I don’t remember you as a father.
I want to say that you tucked me into bed,
told me you loved me, read me stories.
If I think hard enough, I can almost grasp it,
the scratch of your beard against my cheek,
my eyelashes brushing your skin in a butterfly kiss.
There’s a hazy image of fatherhood, of care, of love.
How much of it have I conjured up?
Why are my clearest memories of your booming voice,
harsh words rattling in my chest, blocking
my airways? You pushed me in a corner, perplexed
because you never touched me. What did I have to be afraid of?
The only tenderness came when it was convenient,
when she wanted to leave. Did you plan it that way?

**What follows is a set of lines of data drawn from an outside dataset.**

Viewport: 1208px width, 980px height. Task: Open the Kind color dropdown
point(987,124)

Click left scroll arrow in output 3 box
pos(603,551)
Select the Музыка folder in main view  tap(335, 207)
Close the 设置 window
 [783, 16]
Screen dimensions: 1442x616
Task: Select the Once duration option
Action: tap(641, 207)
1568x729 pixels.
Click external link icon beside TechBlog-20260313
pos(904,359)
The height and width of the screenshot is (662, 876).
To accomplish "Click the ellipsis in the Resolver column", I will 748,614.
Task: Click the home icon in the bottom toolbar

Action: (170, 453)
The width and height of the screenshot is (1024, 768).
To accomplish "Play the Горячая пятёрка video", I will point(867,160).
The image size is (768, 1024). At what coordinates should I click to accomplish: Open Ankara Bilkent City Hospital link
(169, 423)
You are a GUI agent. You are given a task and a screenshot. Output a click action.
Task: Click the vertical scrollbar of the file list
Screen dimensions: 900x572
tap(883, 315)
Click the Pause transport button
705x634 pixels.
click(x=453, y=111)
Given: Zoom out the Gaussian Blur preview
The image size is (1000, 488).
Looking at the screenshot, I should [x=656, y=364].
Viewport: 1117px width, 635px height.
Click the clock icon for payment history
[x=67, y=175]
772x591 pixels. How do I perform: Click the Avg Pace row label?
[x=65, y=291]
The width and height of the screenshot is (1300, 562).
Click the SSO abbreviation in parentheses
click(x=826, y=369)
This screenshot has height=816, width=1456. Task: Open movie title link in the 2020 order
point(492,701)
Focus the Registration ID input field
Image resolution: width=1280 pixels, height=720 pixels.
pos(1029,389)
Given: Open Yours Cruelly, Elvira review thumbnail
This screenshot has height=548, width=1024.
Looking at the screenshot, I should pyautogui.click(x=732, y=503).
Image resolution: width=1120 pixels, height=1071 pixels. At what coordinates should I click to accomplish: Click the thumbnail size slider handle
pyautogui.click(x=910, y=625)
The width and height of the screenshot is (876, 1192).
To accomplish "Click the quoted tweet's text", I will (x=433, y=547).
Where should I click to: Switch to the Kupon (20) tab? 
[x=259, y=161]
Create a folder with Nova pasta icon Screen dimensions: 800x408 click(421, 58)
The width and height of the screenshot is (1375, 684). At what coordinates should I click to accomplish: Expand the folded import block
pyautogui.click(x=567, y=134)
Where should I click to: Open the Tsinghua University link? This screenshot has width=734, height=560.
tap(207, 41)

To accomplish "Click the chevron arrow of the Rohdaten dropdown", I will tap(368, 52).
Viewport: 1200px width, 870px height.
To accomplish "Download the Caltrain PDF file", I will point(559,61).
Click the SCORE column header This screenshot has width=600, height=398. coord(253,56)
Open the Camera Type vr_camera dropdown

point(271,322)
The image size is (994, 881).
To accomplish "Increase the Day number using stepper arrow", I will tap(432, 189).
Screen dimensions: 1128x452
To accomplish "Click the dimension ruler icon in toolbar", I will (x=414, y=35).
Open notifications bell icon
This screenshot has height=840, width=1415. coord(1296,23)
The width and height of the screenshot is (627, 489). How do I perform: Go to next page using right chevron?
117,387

Did you wrap your arm around my shoulders knowing
that she would see, feel guilty? Did you use me to make her stay?
Why was it so easy, then, for you to leave?
I was barely ten years old, my mother constantly sick,
my brother nowhere to be found, my father given
what was essentially a death sentence. Where were you?
You locked yourself away, drove miles upon miles,
and only your body came back. All tenderness gone,
and now I can barely remember the feeling of knowing -
being told and shown – that my father loved me.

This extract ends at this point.